Segment Start: INFORMATION SUPPLIED

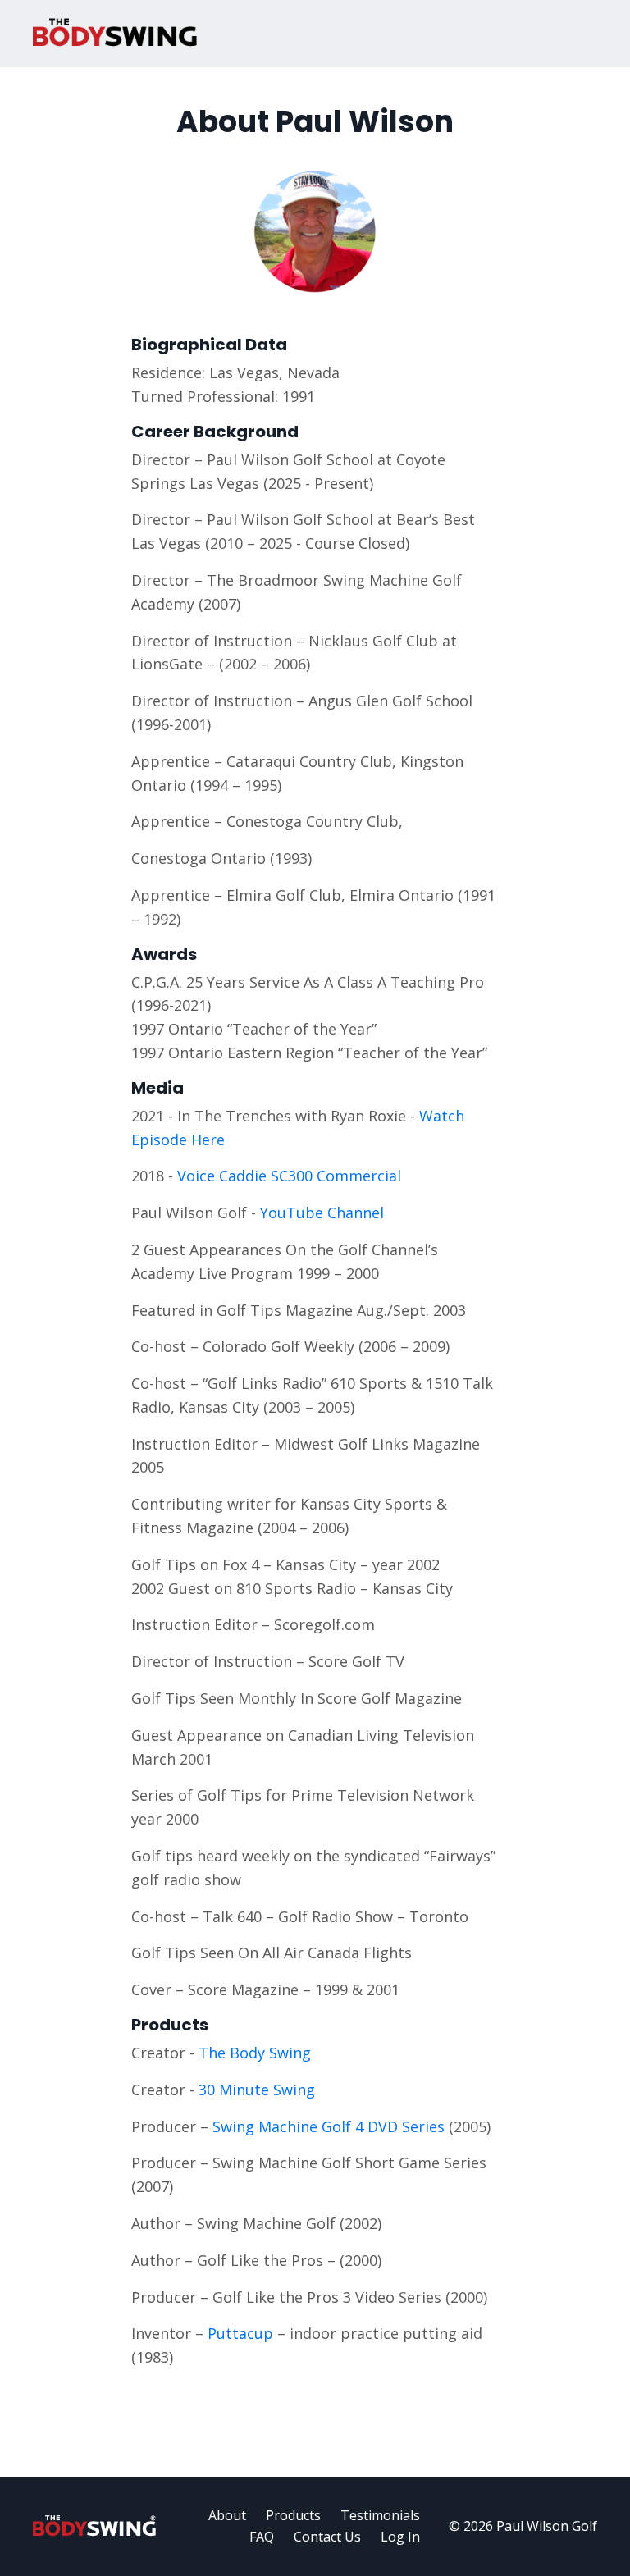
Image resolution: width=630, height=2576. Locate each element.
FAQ (261, 2537)
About (227, 2515)
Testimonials (380, 2515)
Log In (400, 2537)
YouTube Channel (322, 1212)
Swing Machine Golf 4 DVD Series (328, 2126)
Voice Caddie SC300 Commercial (289, 1175)
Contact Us (327, 2537)
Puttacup (240, 2333)
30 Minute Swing (257, 2089)
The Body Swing (255, 2052)
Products (293, 2515)
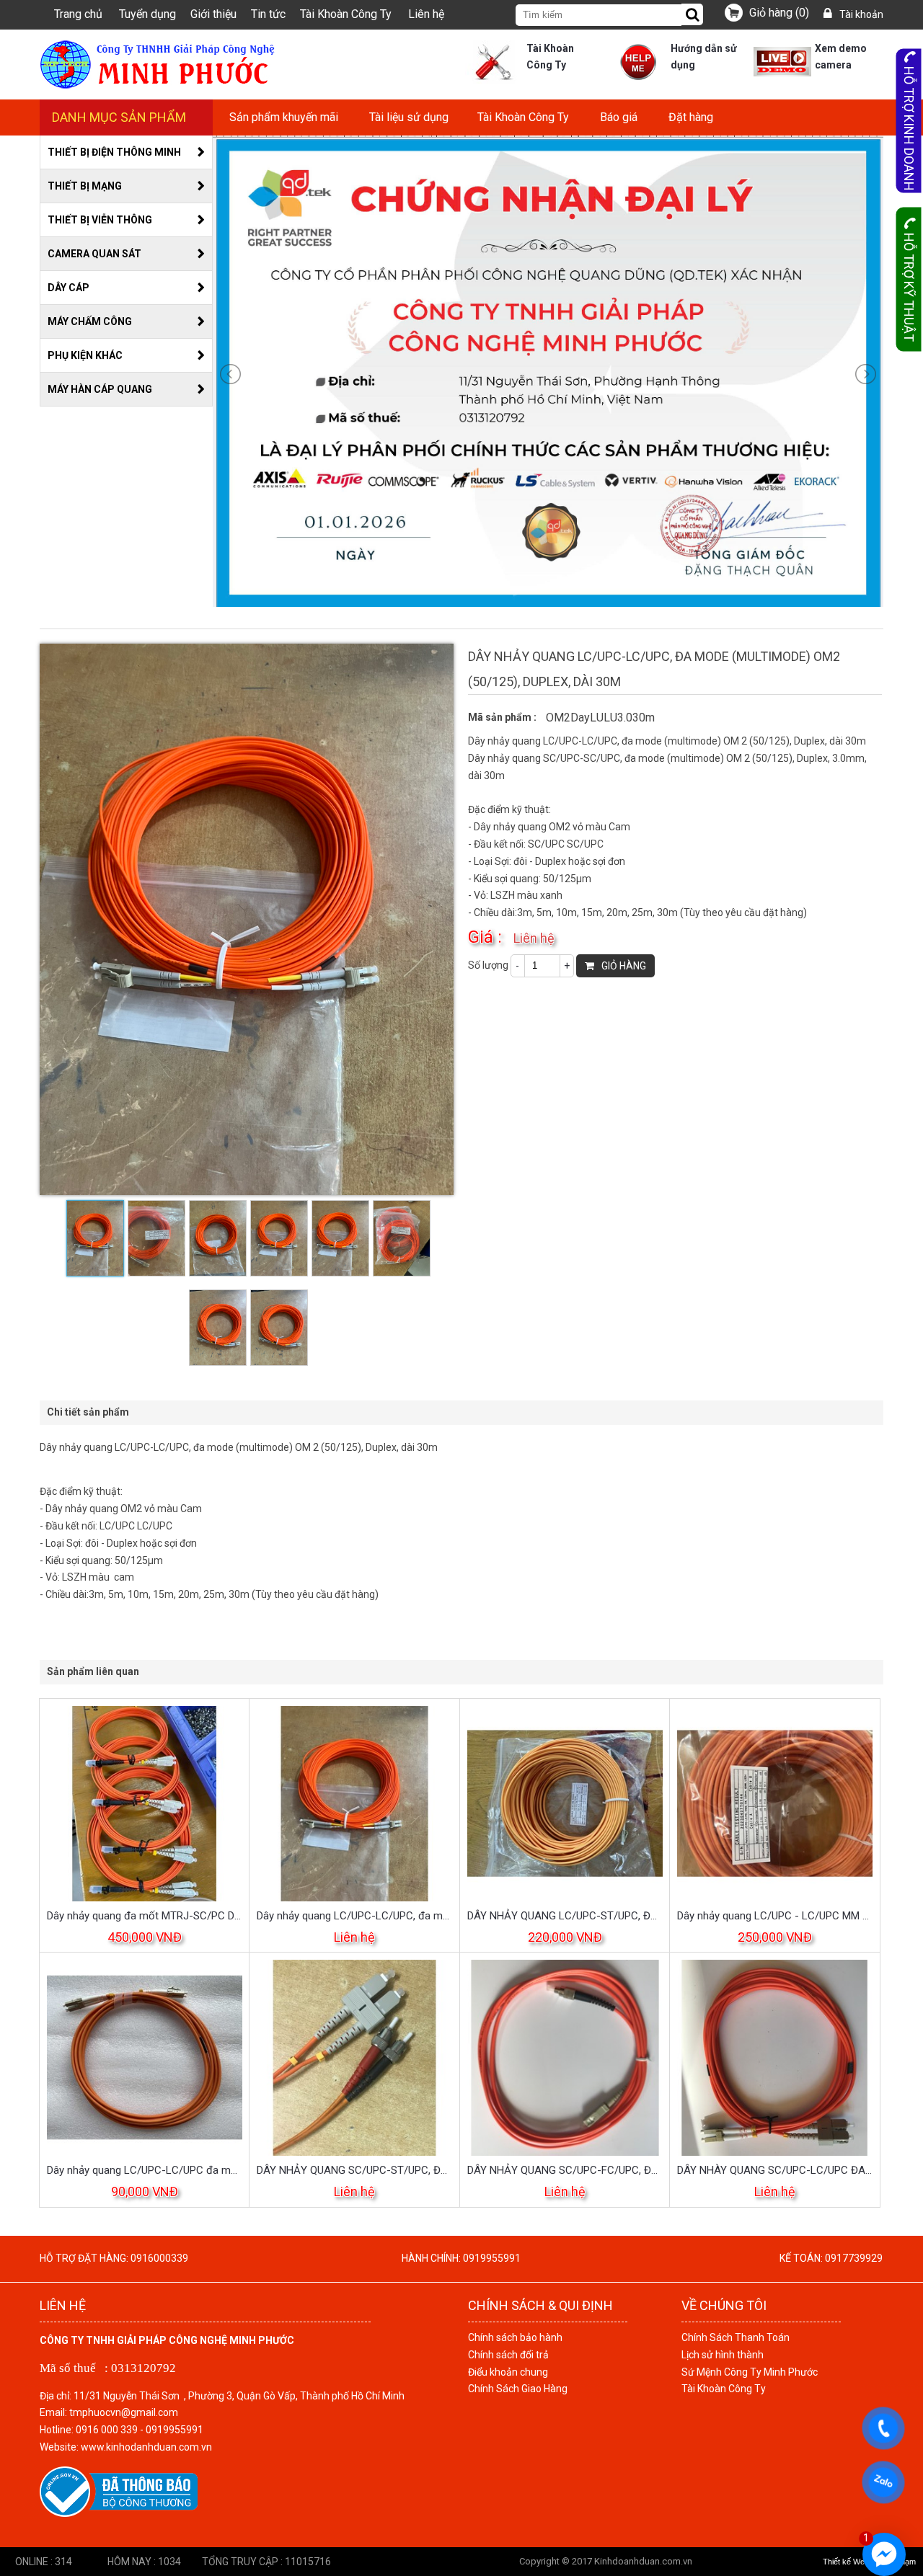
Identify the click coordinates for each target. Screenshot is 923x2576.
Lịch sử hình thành (722, 2354)
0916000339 (159, 2258)
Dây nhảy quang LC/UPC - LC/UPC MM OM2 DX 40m (775, 1915)
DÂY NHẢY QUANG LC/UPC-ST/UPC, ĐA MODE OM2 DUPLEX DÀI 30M (565, 1915)
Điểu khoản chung (508, 2372)
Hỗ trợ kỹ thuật (909, 287)
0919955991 (492, 2258)
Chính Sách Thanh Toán (735, 2337)
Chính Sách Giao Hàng (518, 2388)
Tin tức (268, 14)
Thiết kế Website (852, 2561)
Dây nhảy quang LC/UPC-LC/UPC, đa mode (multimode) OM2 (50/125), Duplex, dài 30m (354, 1915)
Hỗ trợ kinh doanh (909, 128)
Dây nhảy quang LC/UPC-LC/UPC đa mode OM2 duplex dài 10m (144, 2170)
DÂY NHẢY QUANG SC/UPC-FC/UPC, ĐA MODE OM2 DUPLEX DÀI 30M (565, 2170)
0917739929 (854, 2258)
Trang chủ (78, 14)
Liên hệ (426, 14)
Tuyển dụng (147, 14)
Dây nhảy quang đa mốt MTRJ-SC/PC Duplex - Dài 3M (144, 1915)
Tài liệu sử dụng (409, 117)
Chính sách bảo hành (515, 2337)
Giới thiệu (213, 14)
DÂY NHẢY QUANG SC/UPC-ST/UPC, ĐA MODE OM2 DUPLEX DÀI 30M (354, 2170)
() (779, 12)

Segment End: INFORMATION SUPPLIED

» INSTRUCTIONS TO FOLLOW
Your reply should be the entries above, repeated exactly and free of pictures.

» ANSWER SPACE
Image resolution: width=630, height=2576. Locate each element.
FAQ (261, 2537)
About (227, 2515)
Testimonials (380, 2515)
Log In (400, 2537)
YouTube Channel (322, 1212)
Swing Machine Golf 4 DVD Series (328, 2126)
Voice Caddie SC300 Commercial (289, 1175)
Contact Us (327, 2537)
Puttacup (240, 2333)
30 Minute Swing (257, 2089)
The Body Swing (255, 2052)
Products (293, 2515)
Identify the click coordinates for each target. Screenshot is 923x2576.
Lịch sử hình thành (722, 2354)
0916000339 (159, 2258)
Dây nhảy quang LC/UPC - LC/UPC MM OM2 DX 40m (775, 1915)
DÂY NHẢY QUANG LC/UPC-ST/UPC, ĐA MODE OM2 DUPLEX DÀI 30M (565, 1915)
Điểu khoản chung (508, 2372)
Hỗ trợ kỹ thuật (909, 287)
0919955991 (492, 2258)
Chính Sách Thanh Toán (735, 2337)
Chính Sách Giao Hàng (518, 2388)
Tin tức (268, 14)
Thiết kế Website (852, 2561)
Dây nhảy quang LC/UPC-LC/UPC, đa mode (multimode) OM2 (50/125), Duplex, dài 30m (354, 1915)
Hỗ trợ kinh doanh (909, 128)
Dây nhảy quang LC/UPC-LC/UPC đa mode OM2 duplex dài 10m (144, 2170)
DÂY NHẢY QUANG SC/UPC-FC/UPC, ĐA MODE OM2 DUPLEX DÀI 30M (565, 2170)
0917739929 (854, 2258)
Trang chủ (78, 14)
Liên hệ (426, 14)
Tuyển dụng (147, 14)
Dây nhảy quang đa mốt MTRJ-SC/PC Duplex - Dài 3M (144, 1915)
Tài liệu sử dụng (409, 117)
Chính sách bảo hành (515, 2337)
Giới thiệu (213, 14)
DÂY NHẢY QUANG SC/UPC-ST/UPC, ĐA MODE OM2 DUPLEX DÀI 30M (354, 2170)
() (779, 12)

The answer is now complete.